HALTE, de Lav Diaz

Bien sûr, il convient d’être en forme pour voir le nouveau film de Lav Diaz, qui dure 4h39 et duquel sourd une ambiance lourde et pesante de fin du monde. Dans un futur proche, au sein de l’Asie, un despote fait régner la terreur sur le pays qu’il gouverne ; depuis trois ans, toute cette face du monde demeure une éternelle nuit, car le soleil a cessé de briller suite à d’imposantes manifestations volcaniques. Comme dans toute dictature, il y a ceux qui essayent de s’en sortir en suivant le leader, et ceux qui s’y opposent au péril de leur vie. Dans un décor apocalyptique, une ville plongée dans l’obscurité, filmée en noir et blanc, très souvent sous une pluie battante, des vies se mélangent et sous nos yeux un monde se dessine.
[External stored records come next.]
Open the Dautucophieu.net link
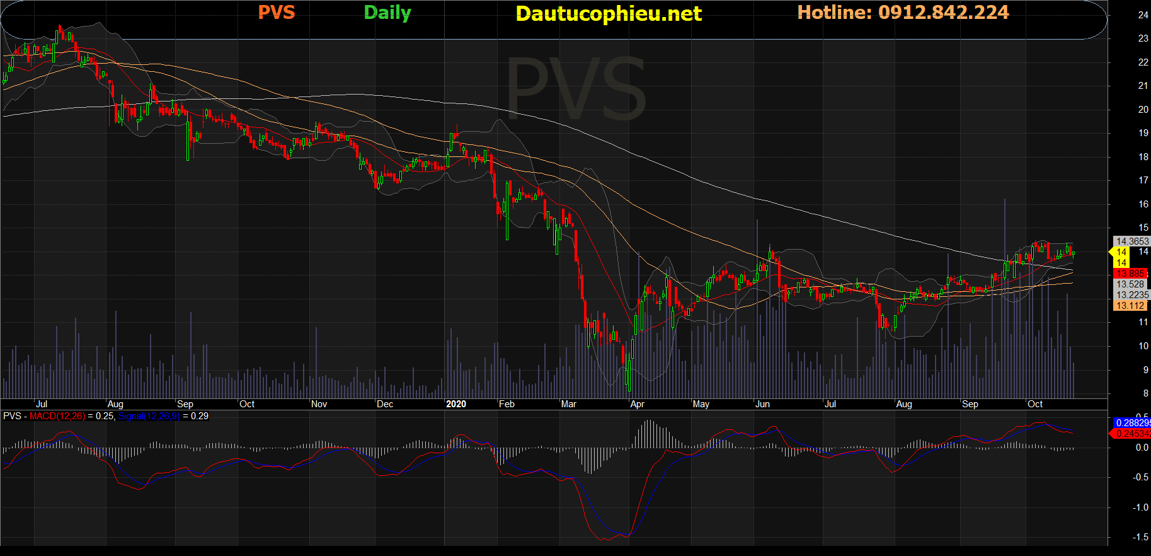This screenshot has width=1151, height=556. 608,14
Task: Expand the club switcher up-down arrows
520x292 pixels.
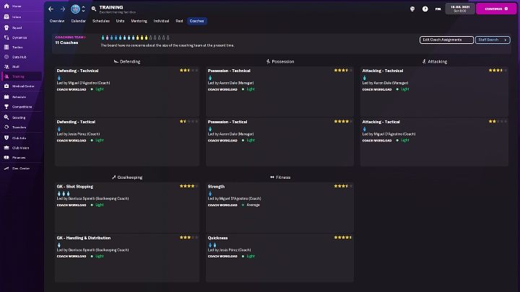Action: (x=83, y=9)
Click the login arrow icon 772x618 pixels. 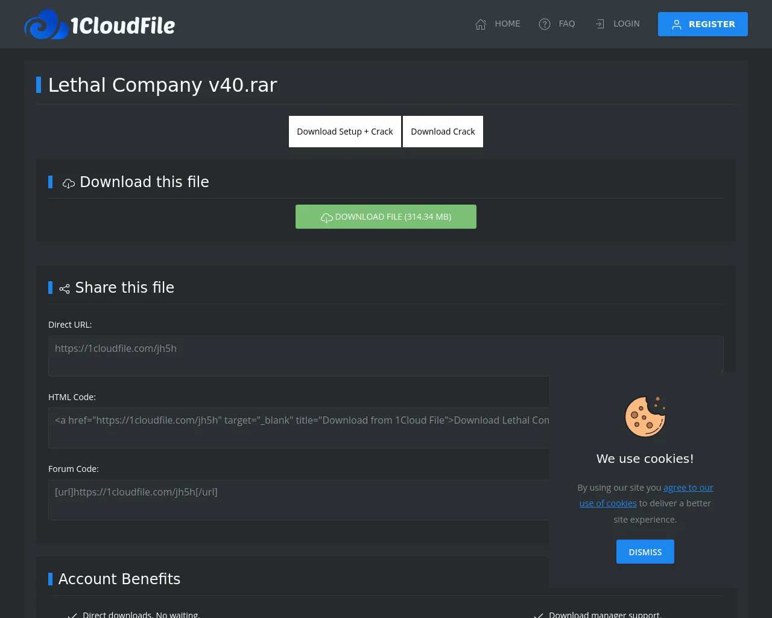pyautogui.click(x=600, y=24)
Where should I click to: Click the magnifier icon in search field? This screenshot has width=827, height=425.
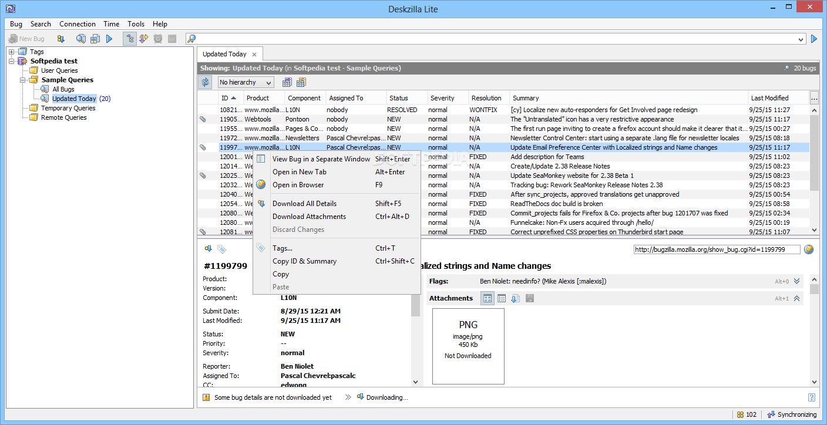coord(191,39)
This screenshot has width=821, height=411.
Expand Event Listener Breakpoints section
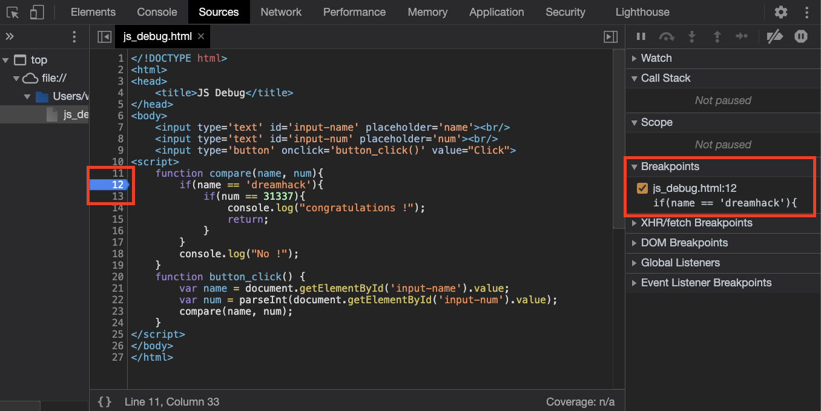[x=706, y=283]
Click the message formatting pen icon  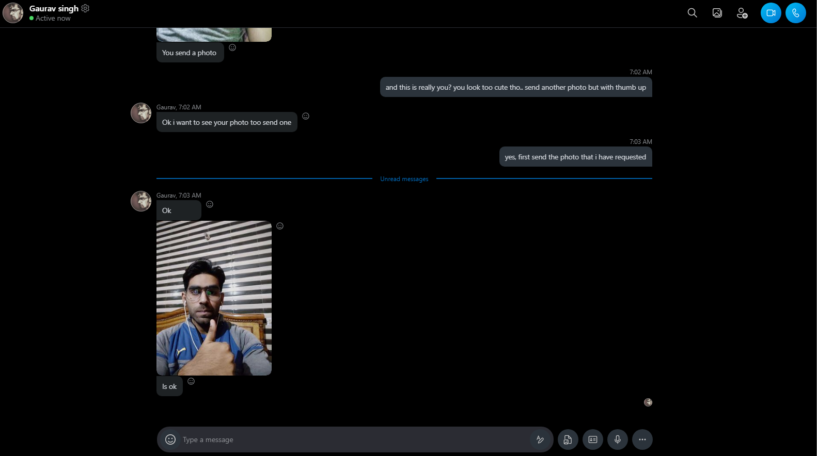(x=540, y=439)
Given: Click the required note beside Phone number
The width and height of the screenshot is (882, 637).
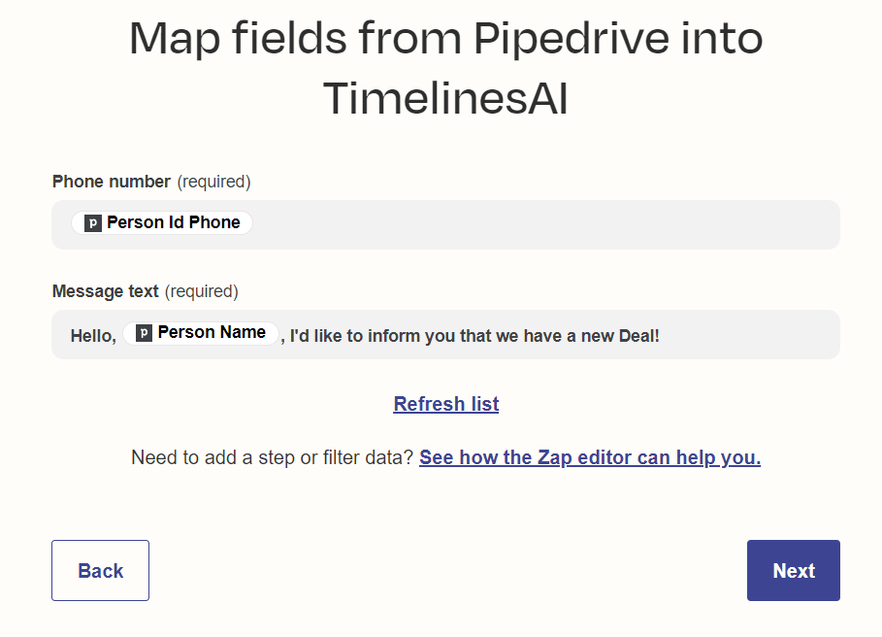Looking at the screenshot, I should (213, 182).
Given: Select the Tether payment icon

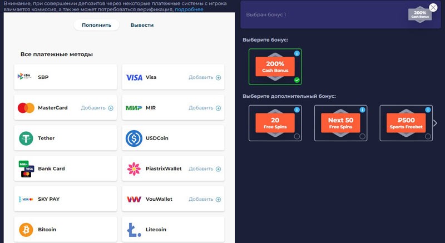Looking at the screenshot, I should (x=26, y=138).
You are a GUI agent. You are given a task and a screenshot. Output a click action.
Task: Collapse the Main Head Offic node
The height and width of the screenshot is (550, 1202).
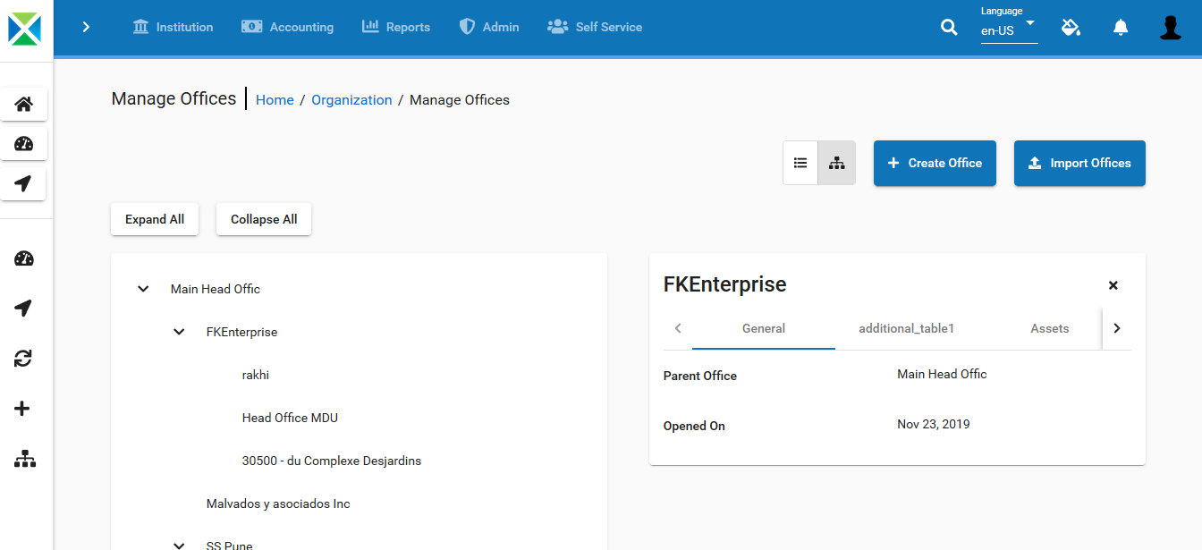(143, 289)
La longueur du film aide à nous immerger complètement au sein de cette cité où règnent les épidémies et la mort facile, et le réalisateur, grâce à de longs plans fixes très graphiques, prenant grand soin du cadrage, nous offre des séquences d’une beauté fulgurante, dans un clair-obscur mémorable. Il met en scène, non sans ironie, des personnages parfois guettés voire envahis par la folie, notamment ce fameux président Navarra, animé d’une mégalomanie complète et destructrice. Halte est autant un film à voir qu’à vivre, et le spectateur qui s’y aventurera pourra y expérimenter des émotions intenses, au sein de cet univers dystopique dont Lav Diaz reste l’ultime ordonnateur.

Le film est présenté à la Quinzaine des Réalisateurs au Festival de Cannes 2019.